- GOAL OF THE EXERCISE -
Nothing but the lines from the one that holds "Given: Click the REPEAT label" through the end of the material should be repeated, each exactly as it stands, and pictures stay out.
··········
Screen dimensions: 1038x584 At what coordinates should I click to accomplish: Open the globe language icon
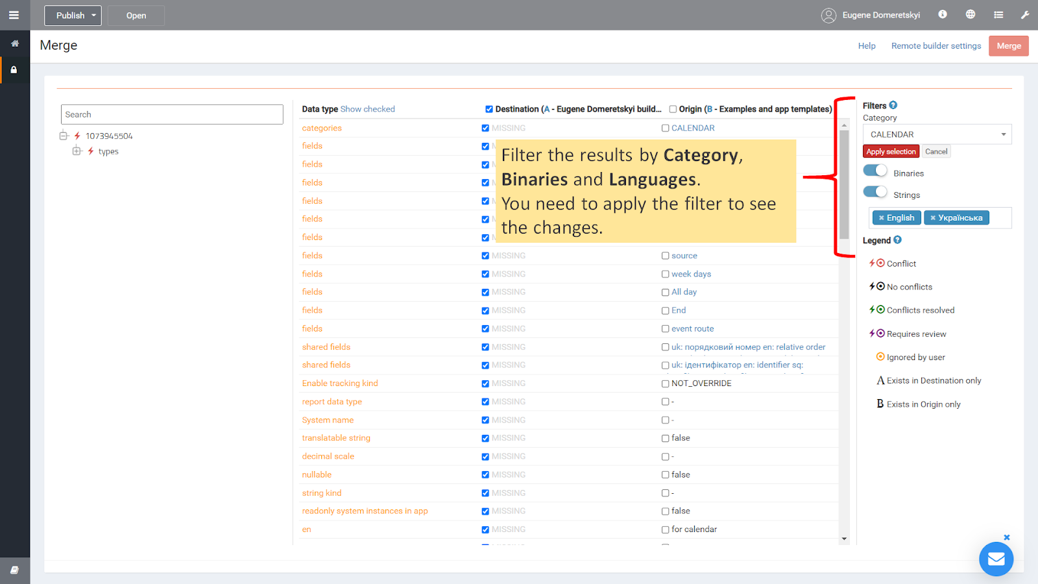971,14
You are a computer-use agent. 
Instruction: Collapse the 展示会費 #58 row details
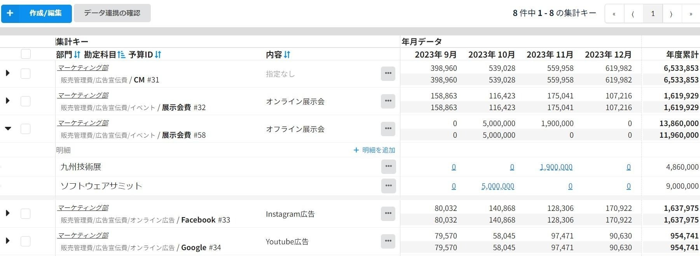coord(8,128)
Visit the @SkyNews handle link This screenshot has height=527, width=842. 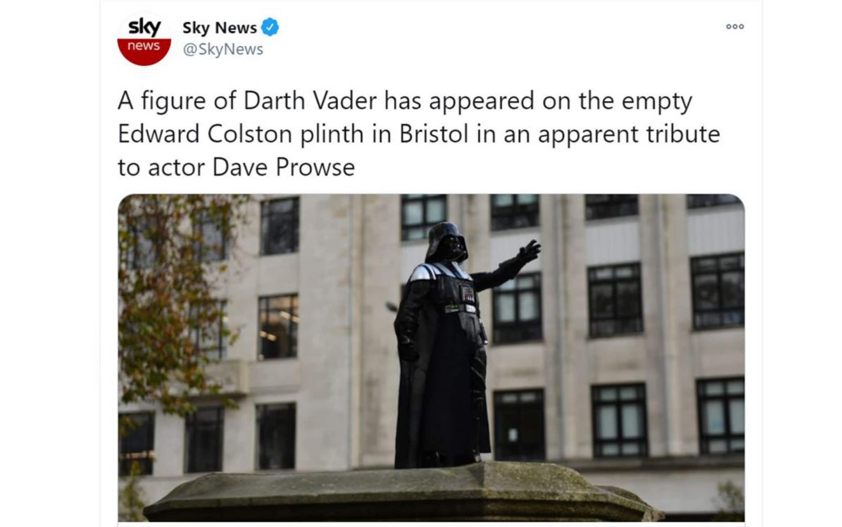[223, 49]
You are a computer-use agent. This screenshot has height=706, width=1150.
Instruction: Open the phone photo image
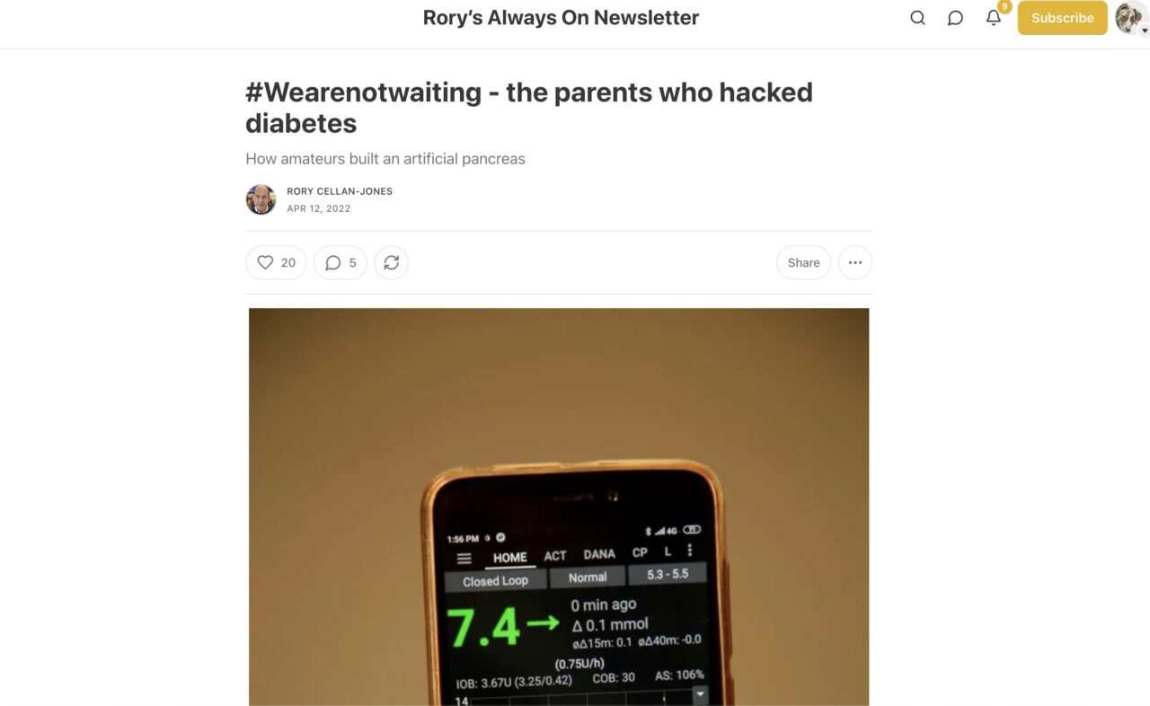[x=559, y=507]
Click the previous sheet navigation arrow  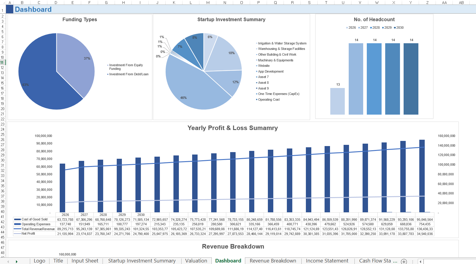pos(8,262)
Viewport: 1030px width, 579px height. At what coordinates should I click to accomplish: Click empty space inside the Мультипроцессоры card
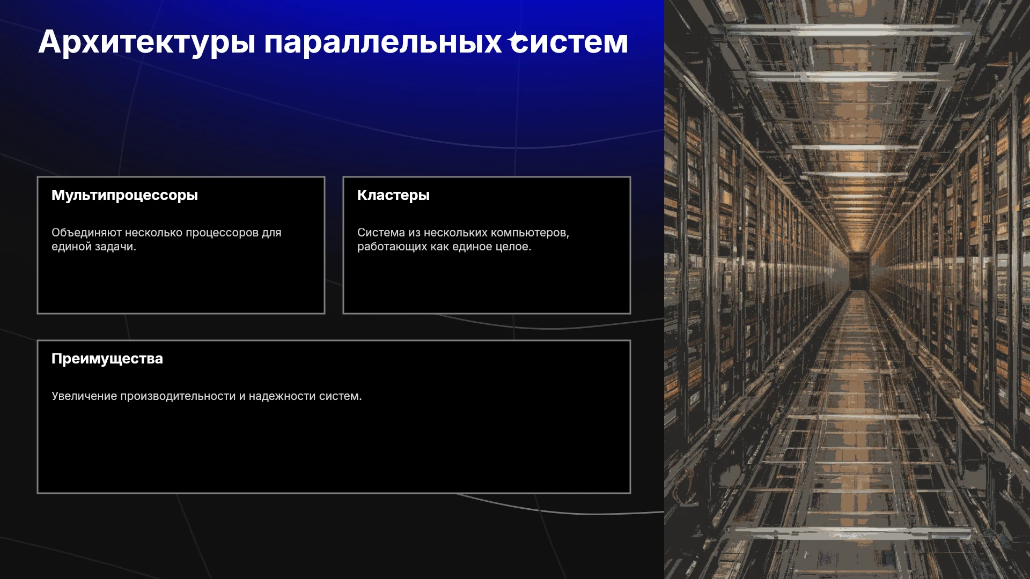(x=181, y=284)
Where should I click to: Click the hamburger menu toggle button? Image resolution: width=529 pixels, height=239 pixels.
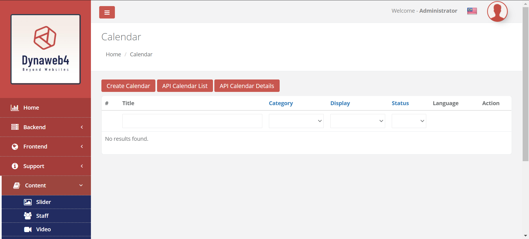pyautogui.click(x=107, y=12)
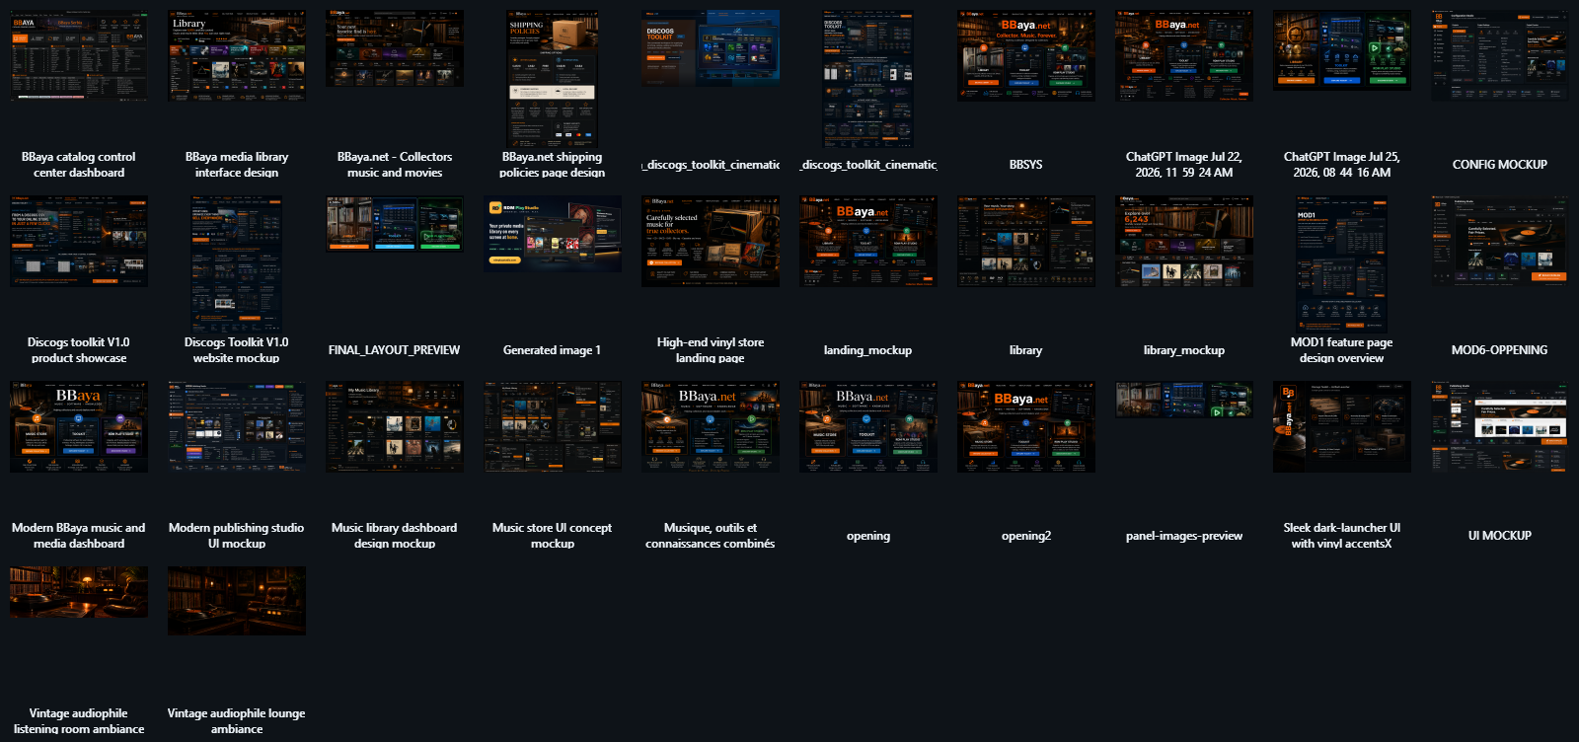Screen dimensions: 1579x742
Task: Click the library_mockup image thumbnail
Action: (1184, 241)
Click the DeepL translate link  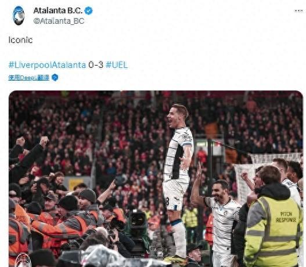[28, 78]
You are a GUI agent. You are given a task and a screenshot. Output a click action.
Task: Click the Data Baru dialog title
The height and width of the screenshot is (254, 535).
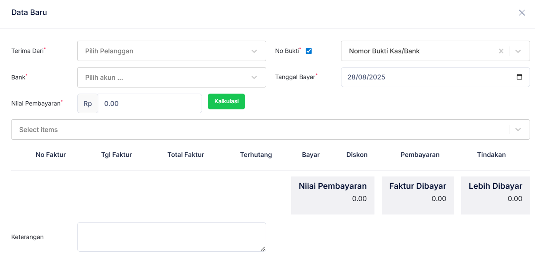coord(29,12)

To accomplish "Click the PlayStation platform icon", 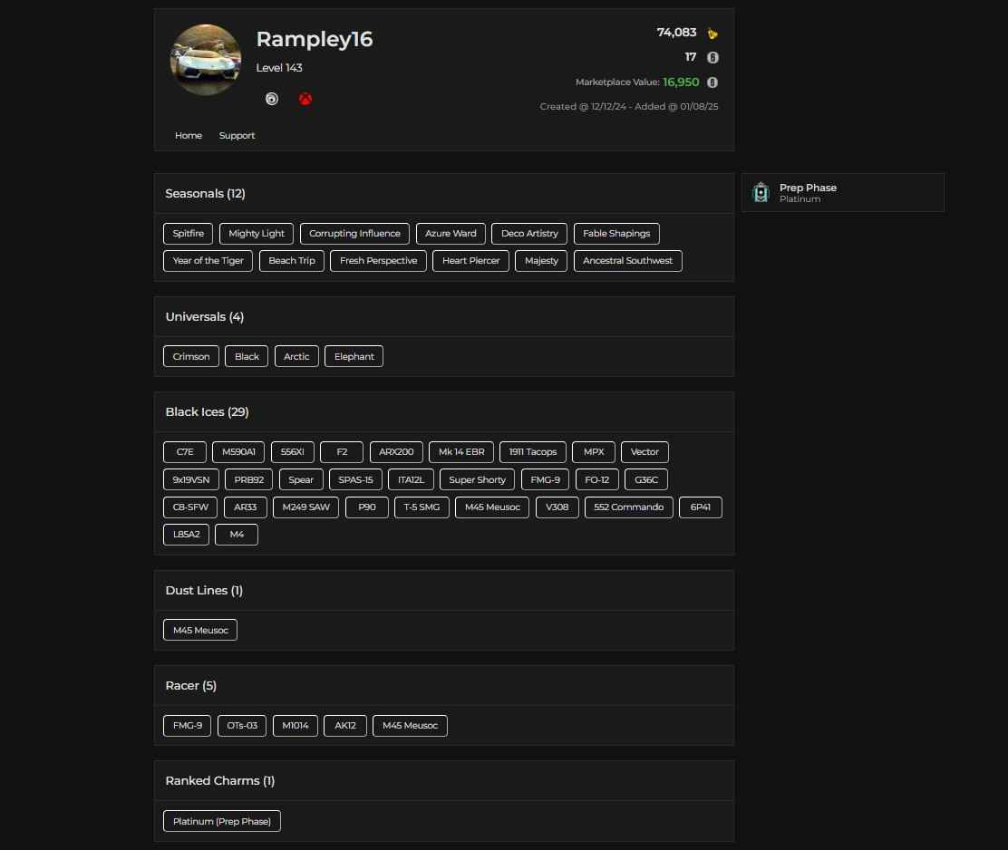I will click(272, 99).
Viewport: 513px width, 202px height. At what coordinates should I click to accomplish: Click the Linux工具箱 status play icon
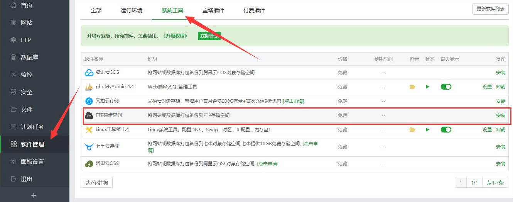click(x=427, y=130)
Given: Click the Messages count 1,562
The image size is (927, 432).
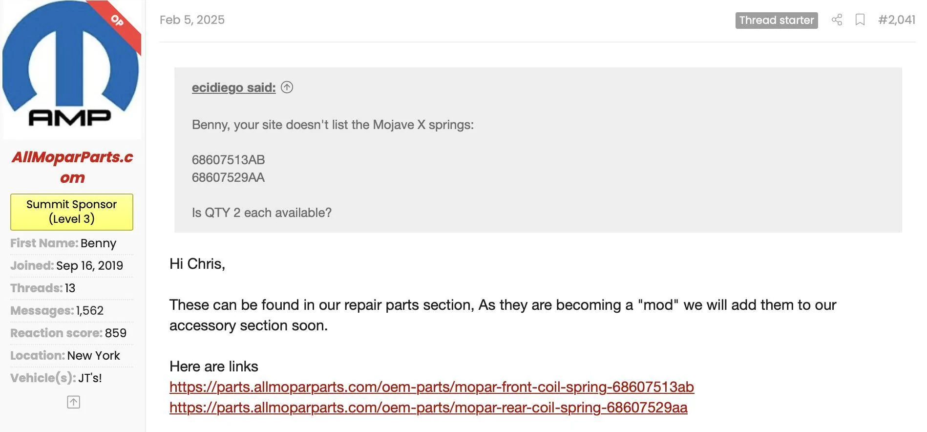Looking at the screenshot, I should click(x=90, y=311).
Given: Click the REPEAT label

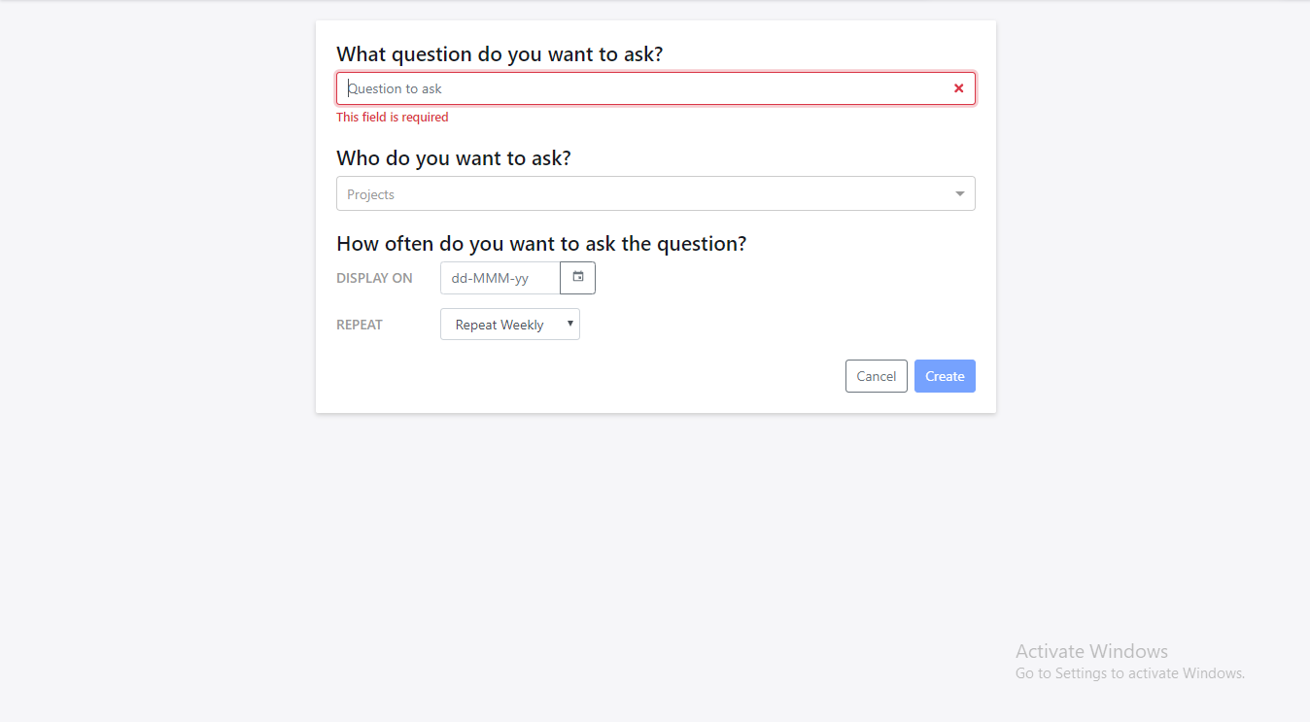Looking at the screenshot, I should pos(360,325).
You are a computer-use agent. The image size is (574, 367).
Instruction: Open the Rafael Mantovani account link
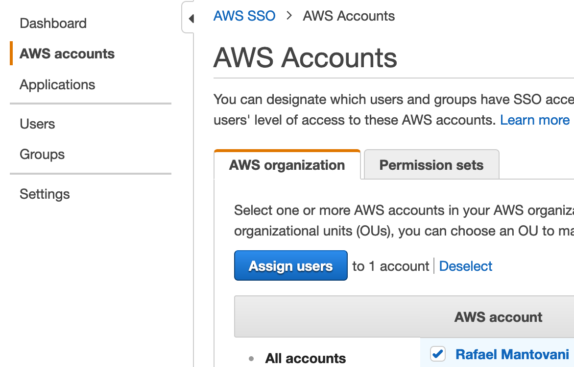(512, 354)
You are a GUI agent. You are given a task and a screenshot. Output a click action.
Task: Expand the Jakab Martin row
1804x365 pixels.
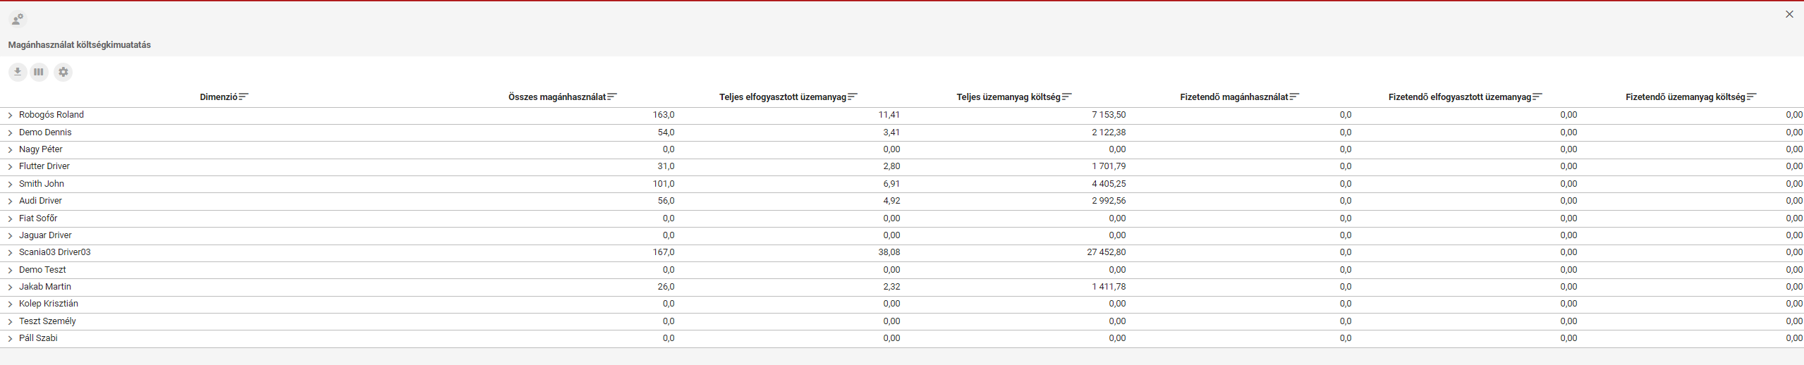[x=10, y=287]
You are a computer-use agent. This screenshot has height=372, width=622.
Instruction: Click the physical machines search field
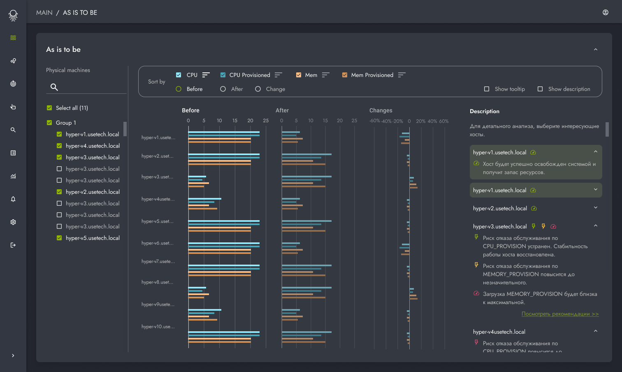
··········
- RESULT OF THE TASK -
Given: Click the REPEAT label

Looking at the screenshot, I should pos(360,325).
You are a computer-use agent. The image size is (574, 367).
Instruction: Open the Rafael Mantovani account link
(512, 354)
You are a GUI agent. You are given a task and a screenshot. Output a click action.
Task: Expand the Jakab Martin row
1804x365 pixels.
[x=10, y=287]
You are a computer-use agent. This screenshot has height=372, width=622.
Instruction: Click the physical machines search field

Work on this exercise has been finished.